りゃん のコメント

結論からいうと、検査したって大流行は防げませんよ。

インフルエンザは町の開業医の外来で検査できる体制が整っています。しかし昨年末は全国で一週間で約80万人の患者発生があった。最近、2020/2/17~2/23の一週間でみても、18万人以上が罹患している(もちろんいずれも推計です)。
https://kansensho.jp/pc/article.html?id=IE00000468

まあたしかに、検査できているから80万人(あるいは18万人)ですんでいるのだとの主張に対して反論するのは難しいですが、その数字ってすでに大流行ですよね。つまりインフルエンザの場合は検査できたって大流行は防げないのです。新型コロナウイルス感染症が同様でない理由はないでしょう。
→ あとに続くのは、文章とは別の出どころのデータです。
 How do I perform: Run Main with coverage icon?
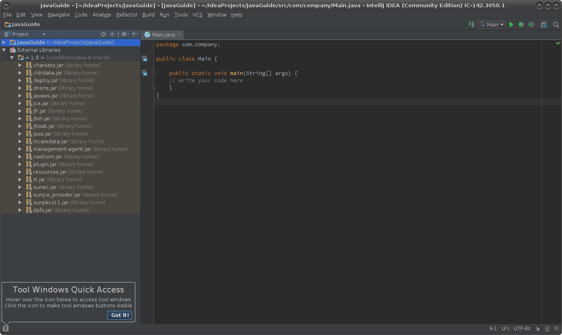(x=531, y=24)
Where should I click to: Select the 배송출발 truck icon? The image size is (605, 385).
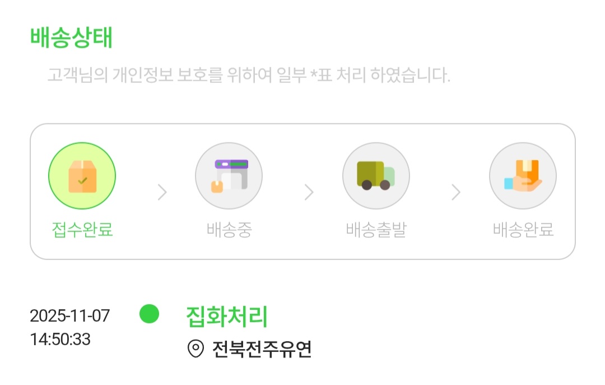pyautogui.click(x=376, y=176)
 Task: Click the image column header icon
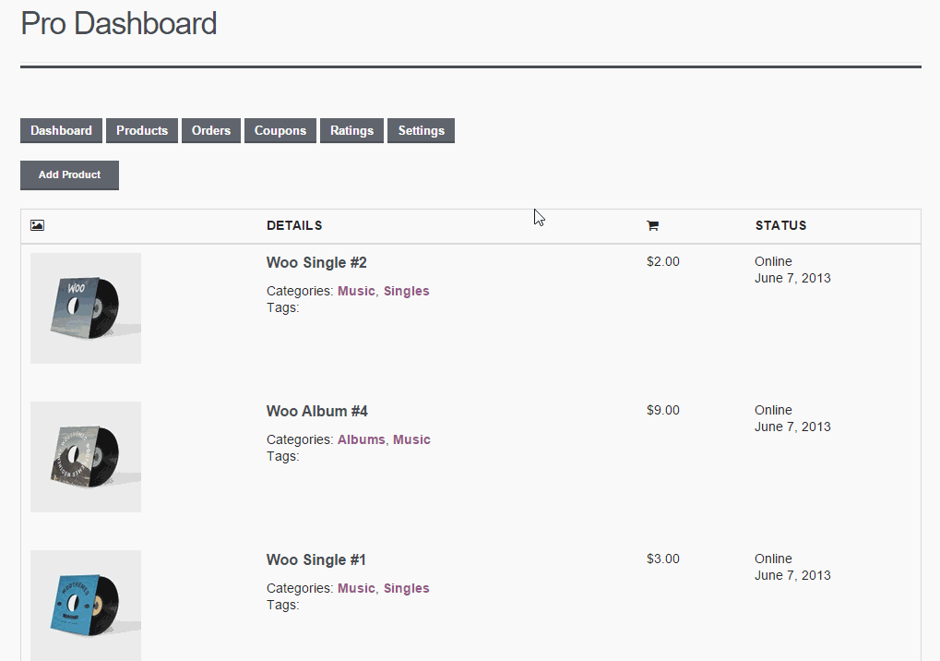(37, 225)
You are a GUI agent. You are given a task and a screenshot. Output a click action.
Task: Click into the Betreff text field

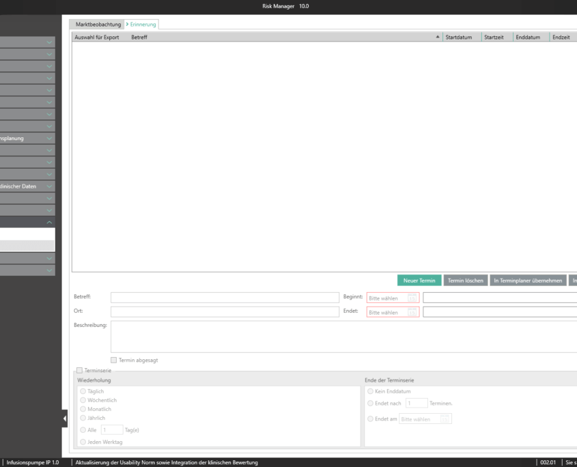pyautogui.click(x=224, y=298)
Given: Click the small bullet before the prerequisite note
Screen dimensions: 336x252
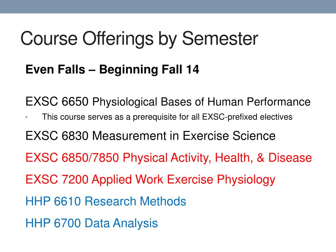Looking at the screenshot, I should tap(27, 117).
今からでも少しでも流行をふせぐには、「新型コロナウイルス感染患者が含まれる集団を徹底的に他から隔離する」という原則を、場合場合で現実にあてはめてゆくしかない。それは難しい総合的判断になります。極端にいえば、(あたたかくなればウイルスの活動性が低下するとして)日本全体の活動(もちろん経済活動含む)を3月いっぱいほぼ全部休止するというような処置をとれば、今期の流行はかなり防げるでしょう。しかし、そんなことができるわけがない。たぶんもう、専門家のあいだでは、新型コロナウイルスによって、高齢者が今季何人くらい亡くなるというような議論がなされているとおもいます(やってないようでは逆に信頼できない)。
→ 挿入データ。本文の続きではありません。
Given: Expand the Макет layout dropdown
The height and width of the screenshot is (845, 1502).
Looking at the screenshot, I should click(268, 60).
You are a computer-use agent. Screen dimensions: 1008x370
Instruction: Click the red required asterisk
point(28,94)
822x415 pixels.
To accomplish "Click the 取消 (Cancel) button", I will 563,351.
ひとりひとりの予防に向けての努力はもちろん無駄ではない。しかし、その一方で、統計学的な推理も、たぶんあたるのです。各年齢層それぞれで何人死ぬかは数字としては具体的に推計されていて、もういちおう結論は出ている。学校閉鎖も、わたし自身は良い政治判断だとおもうし賛成ですが、反対する考えにも公衆衛生学的な論拠はあるようだし、まあ、終わってみなければ正しかったかはわからないとおもいますし、どっちにしろすごく大きな変動はない。
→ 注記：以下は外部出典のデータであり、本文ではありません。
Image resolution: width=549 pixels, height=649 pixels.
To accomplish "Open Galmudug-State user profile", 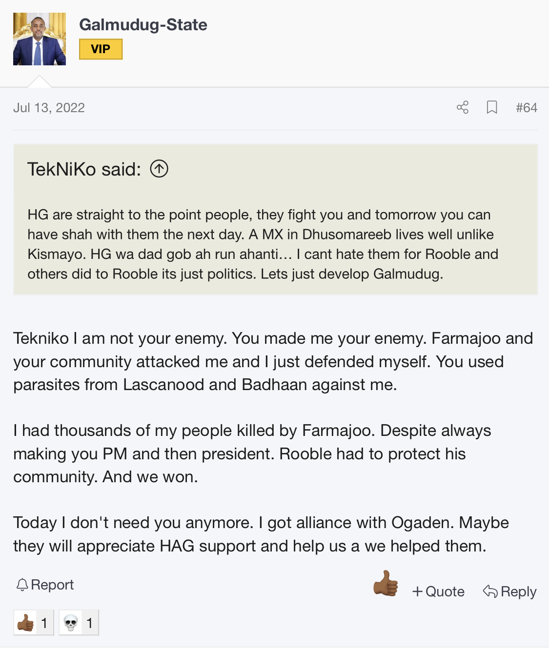I will coord(143,24).
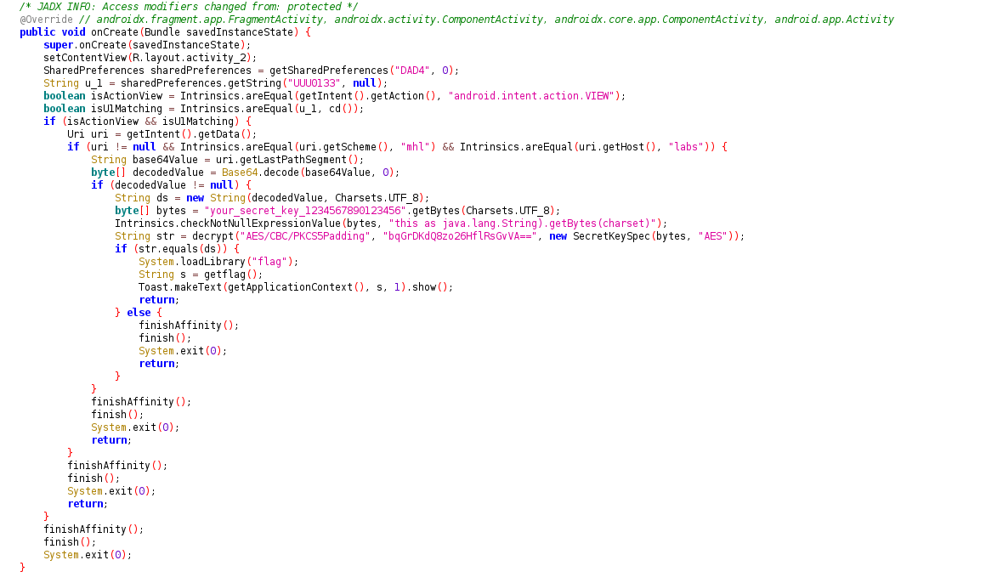Click the Base64 class in the decode call
Image resolution: width=986 pixels, height=583 pixels.
click(240, 173)
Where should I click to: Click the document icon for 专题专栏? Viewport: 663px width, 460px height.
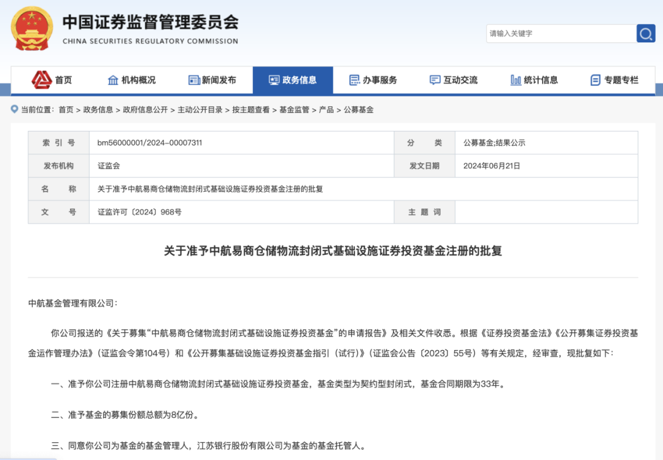pos(595,80)
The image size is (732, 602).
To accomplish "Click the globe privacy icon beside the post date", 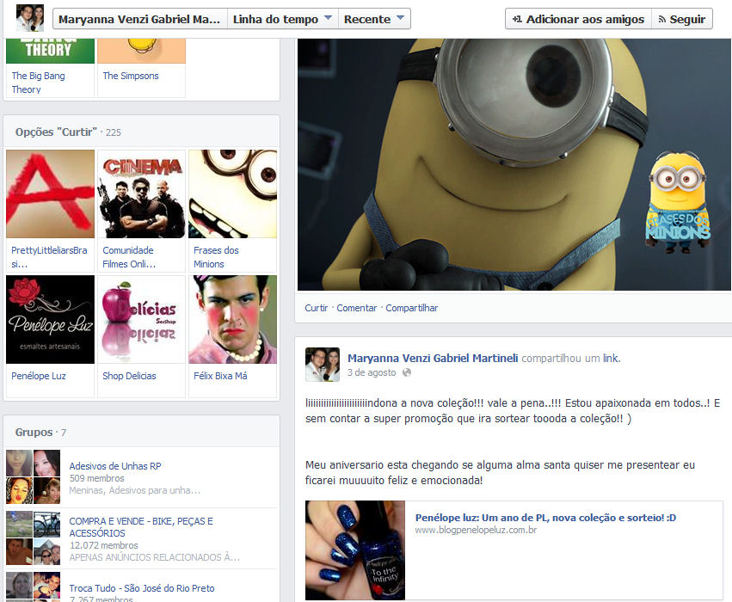I will click(407, 372).
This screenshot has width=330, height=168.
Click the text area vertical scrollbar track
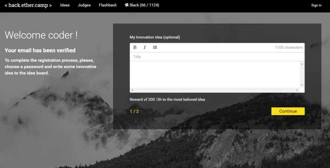click(x=302, y=75)
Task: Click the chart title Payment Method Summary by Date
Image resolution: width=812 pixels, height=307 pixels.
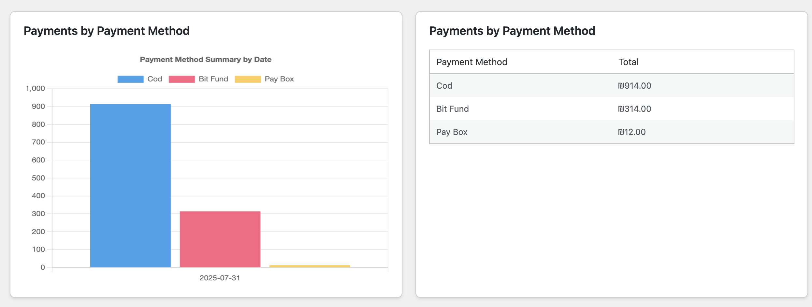Action: 206,60
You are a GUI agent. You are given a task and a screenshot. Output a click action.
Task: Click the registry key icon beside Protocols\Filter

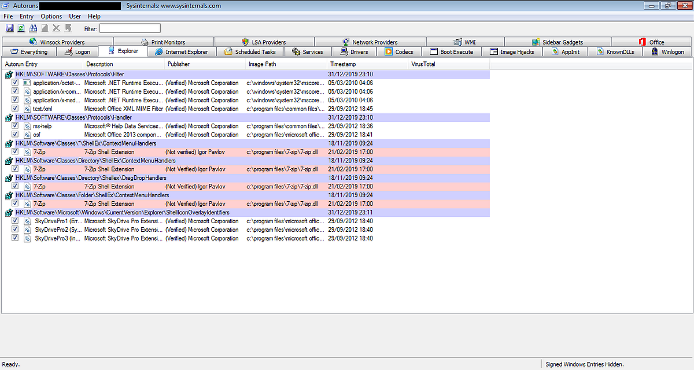[8, 74]
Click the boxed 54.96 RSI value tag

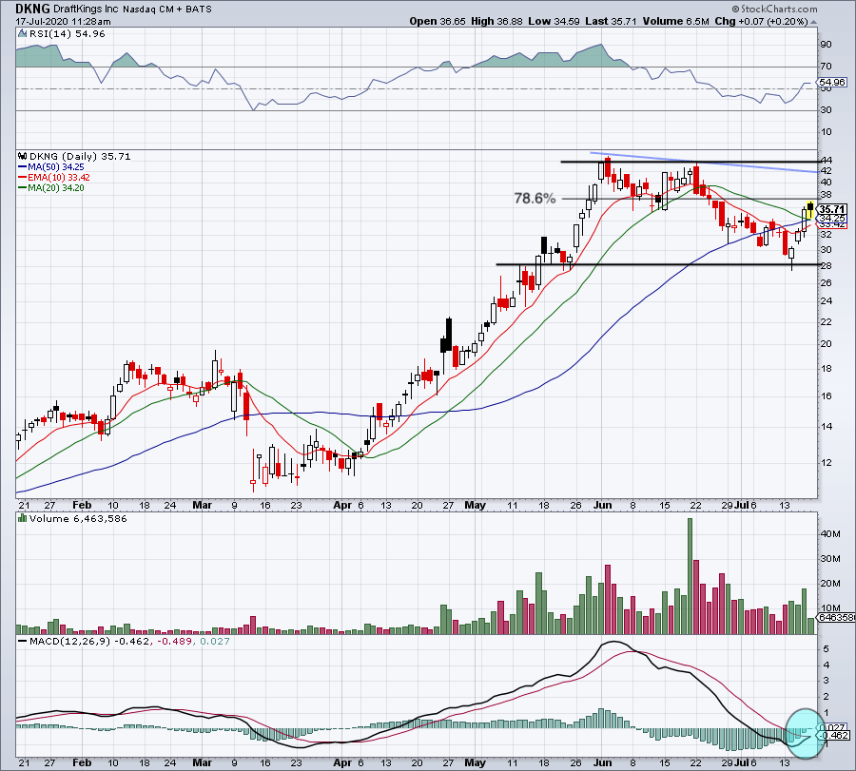[x=831, y=84]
公衆衛生学の学問としての方向付けの中で、(現時点ではさまざまな理由で)希少資源であるPCR検査や入院病床をいかに采配すべきなのか、わたしは結局のところ専門家を信頼して任せるのがベストだとおもいます。検査の拡充の流れは正しいと思いますが、政治が精神論をぶっても無理なものは無理。そういう意味で、安倍首相にも野党にも、政治にできることは、今はもうあまりないとおもいます(経済対策は別。これはしっかり議論してやってもらわなければならない)。

野党も含めて政治にできたのは、1月23日以降、できるだけ早い時点での中国からの来訪者シャットアウトでした。

そしてこれからできることは、中国との関係を見直すことだと思います。